McGregor argues that Amtrak had an affirmative duty under the ADA to seek a reasonable accommodation in good faith, and that Amtrak's failure to initiate an “interactive process” to find a reasonable accommodation violates the ADA. But an employer is not liable under the ADA for failing to initiate an interactive process.   See Barnett, 157 F.3d at 752.   An “employer will be liable for discrimination [under the ADA] if a reasonable accommodation was available, but the employer did not act upon it.”  Id. (emphasis added) (ADA does not create liability for an employer's “fail[ure] to engage in ritualized discussions with the employee to find a reasonable accommodation”).   Because the parties dispute the material factual issue whether a position for reassignment was even available, summary judgment for McGregor on this issue would be inappropriate.

B.

McGregor also alleges that Amtrak officials repeatedly told her that she could not return to work or bid on any other position until she was “100 % healed,” and that such a policy is a per se violation of the ADA. McGregor is correct in noting that “100% healed” policies are per se violations of the ADA. A “100% healed” or “fully healed” policy discriminates against qualified individuals with disabilities because such a policy permits employers to substitute a determination of whether a qualified individual is “100ealed” from their injury for the required individual assessment whether the qualified individual is able to perform the essential functions of his or her job either with or without accommodation.   See Hendricks-Robinson v. Excel Corp., 154 F.3d 685, 699 (7th Cir.1998);  Weigel v. Target Stores, 122 F.3d 461, 466 (7th Cir.1997) (stating that the determination whether one qualifies as a qualified individual with a disability “necessarily involves an individualized assessment of the individual and the relevant position”);  Norris v. Allied-Sysco Food Servs., Inc., 948 F.Supp. 1418, 1437 (N.D.Cal.1996);  see, e.g., Heise v. Genuine Parts Co., 900 F.Supp. 1137, 1154 & n. 10 (D.Minn.1995) (holding that a “must be cured” or “100% healed” policy is a per se violation of the ADA because the policy does not allow a case-by-case assessment of an individual's ability to perform essential functions of the individual's job, with or without accommodation);  Hutchinson v. United Parcel Serv., Inc., 883 F.Supp. 379, 397 (N.D.Iowa 1995) (same);  Sarsycki v. United Parcel Service, 862 F.Supp. 336, 341 (W.D.Okla.1994) (holding that under the ADA “individualized assessment is absolutely necessary if persons with disabilities are to be protected from unfair and inaccurate stereotypes and prejudices”).   As we have noted, whether Amtrak has a “100% healed” policy or its functional equivalent is a disputed issue of material fact which makes granting summary judgment on this issue inappropriate.

V.

We affirm the district court's denial of McGregor's motion for summary judgment.   We reverse the district court's grant of summary judgment in favor of Amtrak, and we remand for a determination on the issues whether McGregor was prohibited from bidding on an open position, and whether she could have been accommodated had she done so.

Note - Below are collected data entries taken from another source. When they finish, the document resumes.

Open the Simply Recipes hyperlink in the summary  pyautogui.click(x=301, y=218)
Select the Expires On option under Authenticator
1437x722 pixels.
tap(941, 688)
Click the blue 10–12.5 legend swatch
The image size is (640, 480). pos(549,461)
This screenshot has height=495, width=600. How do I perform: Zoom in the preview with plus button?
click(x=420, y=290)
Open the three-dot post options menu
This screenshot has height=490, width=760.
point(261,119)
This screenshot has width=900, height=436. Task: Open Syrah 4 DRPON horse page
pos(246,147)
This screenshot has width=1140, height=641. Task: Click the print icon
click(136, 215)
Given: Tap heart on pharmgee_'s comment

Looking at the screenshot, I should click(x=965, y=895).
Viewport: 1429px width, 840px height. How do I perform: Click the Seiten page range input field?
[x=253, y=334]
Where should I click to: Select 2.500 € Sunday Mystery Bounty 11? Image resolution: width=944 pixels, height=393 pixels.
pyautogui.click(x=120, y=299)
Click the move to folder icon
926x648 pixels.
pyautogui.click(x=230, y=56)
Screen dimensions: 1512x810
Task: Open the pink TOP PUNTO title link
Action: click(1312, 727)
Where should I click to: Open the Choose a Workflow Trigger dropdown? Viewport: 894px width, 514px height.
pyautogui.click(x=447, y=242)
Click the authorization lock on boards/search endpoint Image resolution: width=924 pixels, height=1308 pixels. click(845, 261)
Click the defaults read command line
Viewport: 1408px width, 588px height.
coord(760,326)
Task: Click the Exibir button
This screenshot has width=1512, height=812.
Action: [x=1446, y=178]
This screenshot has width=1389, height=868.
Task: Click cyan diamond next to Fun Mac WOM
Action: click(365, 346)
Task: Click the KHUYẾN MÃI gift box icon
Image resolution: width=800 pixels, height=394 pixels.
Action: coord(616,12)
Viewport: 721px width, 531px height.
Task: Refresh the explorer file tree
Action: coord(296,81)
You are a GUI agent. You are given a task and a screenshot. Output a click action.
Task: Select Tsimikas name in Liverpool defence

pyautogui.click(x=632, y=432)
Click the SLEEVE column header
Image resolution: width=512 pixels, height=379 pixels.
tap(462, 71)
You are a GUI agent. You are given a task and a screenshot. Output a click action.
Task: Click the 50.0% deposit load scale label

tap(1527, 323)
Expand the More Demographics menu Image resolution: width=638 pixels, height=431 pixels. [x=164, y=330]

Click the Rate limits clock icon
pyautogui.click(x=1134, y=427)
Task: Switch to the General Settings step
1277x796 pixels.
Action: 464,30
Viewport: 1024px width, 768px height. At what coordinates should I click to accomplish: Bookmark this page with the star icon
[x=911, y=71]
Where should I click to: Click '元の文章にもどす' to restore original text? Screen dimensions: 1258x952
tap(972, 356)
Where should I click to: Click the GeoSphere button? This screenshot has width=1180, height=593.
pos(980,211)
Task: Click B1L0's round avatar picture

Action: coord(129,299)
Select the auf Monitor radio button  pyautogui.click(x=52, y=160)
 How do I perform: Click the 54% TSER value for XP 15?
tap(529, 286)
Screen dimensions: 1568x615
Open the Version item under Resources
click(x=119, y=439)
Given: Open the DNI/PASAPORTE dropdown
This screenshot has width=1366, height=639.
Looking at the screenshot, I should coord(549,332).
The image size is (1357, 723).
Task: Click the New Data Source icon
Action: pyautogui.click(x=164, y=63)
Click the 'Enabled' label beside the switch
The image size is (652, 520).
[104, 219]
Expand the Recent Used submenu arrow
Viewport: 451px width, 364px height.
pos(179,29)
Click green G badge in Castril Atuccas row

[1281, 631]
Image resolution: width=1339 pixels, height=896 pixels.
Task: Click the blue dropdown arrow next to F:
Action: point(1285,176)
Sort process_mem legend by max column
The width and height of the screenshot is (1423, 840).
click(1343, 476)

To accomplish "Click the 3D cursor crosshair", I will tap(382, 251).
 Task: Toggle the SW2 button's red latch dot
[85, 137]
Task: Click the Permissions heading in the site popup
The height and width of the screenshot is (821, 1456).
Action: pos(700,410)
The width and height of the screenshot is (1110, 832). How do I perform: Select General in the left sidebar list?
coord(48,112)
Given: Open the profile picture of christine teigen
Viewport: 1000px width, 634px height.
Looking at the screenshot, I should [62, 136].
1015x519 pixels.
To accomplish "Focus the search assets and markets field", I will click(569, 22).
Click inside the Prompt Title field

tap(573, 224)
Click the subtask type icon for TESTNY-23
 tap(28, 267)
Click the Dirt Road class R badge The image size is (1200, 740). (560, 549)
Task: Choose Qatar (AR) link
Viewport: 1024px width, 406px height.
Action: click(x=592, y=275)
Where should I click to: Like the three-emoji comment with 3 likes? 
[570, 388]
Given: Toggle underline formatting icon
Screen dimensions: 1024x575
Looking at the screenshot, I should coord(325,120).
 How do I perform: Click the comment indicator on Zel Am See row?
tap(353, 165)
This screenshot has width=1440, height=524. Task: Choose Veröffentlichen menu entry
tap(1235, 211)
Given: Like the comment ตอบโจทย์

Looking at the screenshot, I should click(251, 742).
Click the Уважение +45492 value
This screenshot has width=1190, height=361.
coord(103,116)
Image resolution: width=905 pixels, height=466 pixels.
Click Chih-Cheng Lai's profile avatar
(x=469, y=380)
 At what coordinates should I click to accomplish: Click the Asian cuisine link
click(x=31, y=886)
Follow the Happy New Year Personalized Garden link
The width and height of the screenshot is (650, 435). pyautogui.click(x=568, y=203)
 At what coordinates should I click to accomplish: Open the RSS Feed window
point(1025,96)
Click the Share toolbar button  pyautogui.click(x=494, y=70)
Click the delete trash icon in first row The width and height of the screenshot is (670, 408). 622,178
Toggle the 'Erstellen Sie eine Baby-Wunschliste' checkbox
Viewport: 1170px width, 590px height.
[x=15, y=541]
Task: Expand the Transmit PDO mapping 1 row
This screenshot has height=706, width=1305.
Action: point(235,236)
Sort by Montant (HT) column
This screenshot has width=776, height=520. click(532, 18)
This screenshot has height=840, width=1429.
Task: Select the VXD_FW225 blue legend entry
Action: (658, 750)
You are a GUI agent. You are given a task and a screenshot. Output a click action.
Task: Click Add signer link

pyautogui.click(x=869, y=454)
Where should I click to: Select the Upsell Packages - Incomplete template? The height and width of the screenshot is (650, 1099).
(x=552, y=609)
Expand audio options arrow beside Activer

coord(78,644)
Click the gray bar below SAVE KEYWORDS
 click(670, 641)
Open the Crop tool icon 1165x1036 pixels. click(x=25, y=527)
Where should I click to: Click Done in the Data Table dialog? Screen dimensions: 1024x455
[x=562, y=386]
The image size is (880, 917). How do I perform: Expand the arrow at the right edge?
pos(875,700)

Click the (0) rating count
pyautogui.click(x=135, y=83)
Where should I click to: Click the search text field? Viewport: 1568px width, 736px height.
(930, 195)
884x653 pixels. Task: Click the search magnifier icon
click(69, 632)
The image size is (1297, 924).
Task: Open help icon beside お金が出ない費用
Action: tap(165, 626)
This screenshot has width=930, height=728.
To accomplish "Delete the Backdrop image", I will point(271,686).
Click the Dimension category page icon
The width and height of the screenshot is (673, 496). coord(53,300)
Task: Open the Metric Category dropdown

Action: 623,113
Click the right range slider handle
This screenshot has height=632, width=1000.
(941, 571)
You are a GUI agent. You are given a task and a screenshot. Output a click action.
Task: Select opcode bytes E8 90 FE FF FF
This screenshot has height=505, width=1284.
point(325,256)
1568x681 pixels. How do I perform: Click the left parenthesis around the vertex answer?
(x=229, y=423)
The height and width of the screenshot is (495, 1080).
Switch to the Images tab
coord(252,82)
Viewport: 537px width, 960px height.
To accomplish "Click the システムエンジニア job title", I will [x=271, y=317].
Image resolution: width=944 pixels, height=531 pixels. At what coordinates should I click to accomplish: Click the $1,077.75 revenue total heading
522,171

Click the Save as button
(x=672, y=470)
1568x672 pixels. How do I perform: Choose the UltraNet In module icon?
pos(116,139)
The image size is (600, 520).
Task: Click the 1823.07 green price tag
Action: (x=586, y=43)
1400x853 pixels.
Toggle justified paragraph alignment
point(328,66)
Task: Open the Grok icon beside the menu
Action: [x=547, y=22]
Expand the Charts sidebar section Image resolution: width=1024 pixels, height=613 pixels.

AFFIRMED in part;  REVERSED in part and REMANDED.

FOOTNOTES

2.   Amtrak ticket agents are responsible for handling passenger baggage and express packages.   As a ticket agent, McGregor was required to transport bags and packages to and from baggage carts and to load and unload the carts.   She was routinely required to lift baggage weighing up to 75 pounds.

3.   McGregor's other suggested accommodations were also rejected by Amtrak.   We discuss these other accommodations in a separate, unpublished memorandum disposition which affirms the district court's summary adjudication rejecting them.